De toute évidence, l’idée d’une zone exempte d’armes nucléaires au Moyen-Orient a peu d’attrait régional si elle n’inclut pas Israël. L’insistance d’Israël à conserver les armes nucléaires tout en étant prêt à mener une guerre, aux répercussions menaçantes, pour empêcher l’Iran d’acquérir de telles armes est l’expression du double standard profondément troublant qui constitue une caractéristique générale du régime de non-prolifération.
Une zone exempte d’armes nucléaires au Moyen-Orient améliorerait immédiatement la stabilité régionale globale et tiendrait également compte de la perspective de nombreux pays arabes prêts à se lancer dans leurs propres programmes d’énergie nucléaire. En effet, sans une telle zone, il existe une possibilité substantielle d’une course régionale aux armements nucléaires qui inciterait des pays comme la Turquie, l’Égypte, la Syrie et l’Arabie Saoudite, ainsi que l’Iran, à profiter des prétendus avantages dissuasifs d’un arsenal nucléaire.

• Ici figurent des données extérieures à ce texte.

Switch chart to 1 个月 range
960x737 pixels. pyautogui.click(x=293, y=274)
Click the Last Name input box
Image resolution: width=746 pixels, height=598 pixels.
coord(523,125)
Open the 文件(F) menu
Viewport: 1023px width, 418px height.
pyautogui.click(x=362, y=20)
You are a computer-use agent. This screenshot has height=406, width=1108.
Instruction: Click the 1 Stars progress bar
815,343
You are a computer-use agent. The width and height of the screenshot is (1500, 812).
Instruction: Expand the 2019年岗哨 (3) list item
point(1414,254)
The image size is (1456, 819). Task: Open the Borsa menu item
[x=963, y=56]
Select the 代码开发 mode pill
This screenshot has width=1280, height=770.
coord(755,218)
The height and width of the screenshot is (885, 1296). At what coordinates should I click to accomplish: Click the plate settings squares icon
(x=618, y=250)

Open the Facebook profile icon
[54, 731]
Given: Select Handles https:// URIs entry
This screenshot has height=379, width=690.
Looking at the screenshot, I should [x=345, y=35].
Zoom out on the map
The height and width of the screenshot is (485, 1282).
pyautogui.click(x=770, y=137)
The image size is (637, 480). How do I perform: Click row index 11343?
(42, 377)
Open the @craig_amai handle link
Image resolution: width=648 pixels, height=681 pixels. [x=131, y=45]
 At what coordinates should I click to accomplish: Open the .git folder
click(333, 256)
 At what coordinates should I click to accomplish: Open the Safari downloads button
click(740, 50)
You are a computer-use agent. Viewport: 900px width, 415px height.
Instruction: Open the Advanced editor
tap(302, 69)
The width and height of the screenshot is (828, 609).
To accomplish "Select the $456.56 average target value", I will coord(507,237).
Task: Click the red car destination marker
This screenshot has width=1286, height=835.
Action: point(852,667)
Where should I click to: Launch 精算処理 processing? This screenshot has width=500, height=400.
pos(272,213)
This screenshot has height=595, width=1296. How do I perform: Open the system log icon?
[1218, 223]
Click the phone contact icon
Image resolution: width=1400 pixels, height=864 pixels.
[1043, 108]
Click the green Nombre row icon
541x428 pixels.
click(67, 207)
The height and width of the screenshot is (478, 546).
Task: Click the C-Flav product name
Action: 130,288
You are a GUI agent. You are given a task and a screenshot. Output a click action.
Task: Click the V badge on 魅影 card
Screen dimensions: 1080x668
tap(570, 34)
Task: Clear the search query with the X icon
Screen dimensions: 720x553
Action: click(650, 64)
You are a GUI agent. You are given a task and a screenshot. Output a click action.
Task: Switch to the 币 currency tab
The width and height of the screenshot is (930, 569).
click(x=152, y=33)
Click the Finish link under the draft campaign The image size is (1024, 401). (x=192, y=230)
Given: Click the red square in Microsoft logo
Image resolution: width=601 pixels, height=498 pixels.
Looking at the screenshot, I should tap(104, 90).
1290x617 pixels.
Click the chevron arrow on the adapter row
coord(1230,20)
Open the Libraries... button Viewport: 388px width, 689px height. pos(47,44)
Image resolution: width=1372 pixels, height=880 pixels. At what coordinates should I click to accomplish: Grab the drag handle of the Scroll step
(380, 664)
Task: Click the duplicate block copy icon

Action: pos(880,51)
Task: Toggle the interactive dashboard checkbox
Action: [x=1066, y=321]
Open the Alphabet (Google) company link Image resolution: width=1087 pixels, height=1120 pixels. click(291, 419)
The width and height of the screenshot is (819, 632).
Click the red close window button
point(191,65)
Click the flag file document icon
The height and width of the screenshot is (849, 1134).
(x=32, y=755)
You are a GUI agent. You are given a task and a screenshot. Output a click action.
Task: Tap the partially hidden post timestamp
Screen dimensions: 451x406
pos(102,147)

Une zone exempte d’armes nucléaires au Moyen-Orient, incluant tous les pays de la région, est une question qui exige le leadership des États-Unis. Seuls les États-Unis ont l’influence et la stature nécessaires pour amener les divers acteurs régionaux à la table des négociations afin de déployer les efforts nécessaires pour éviter la guerre. Rien ne garantit à l’avance qu’une telle initiative diplomatique réussira, mais ne pas essayer serait lamentable.
Richard Falk est le rapporteur spécial des Nations Unies pour les territoires palestiniens et président de la Nuclear Age Peace Foundation. David Krieger est président de la Nuclear Age Peace Foundation.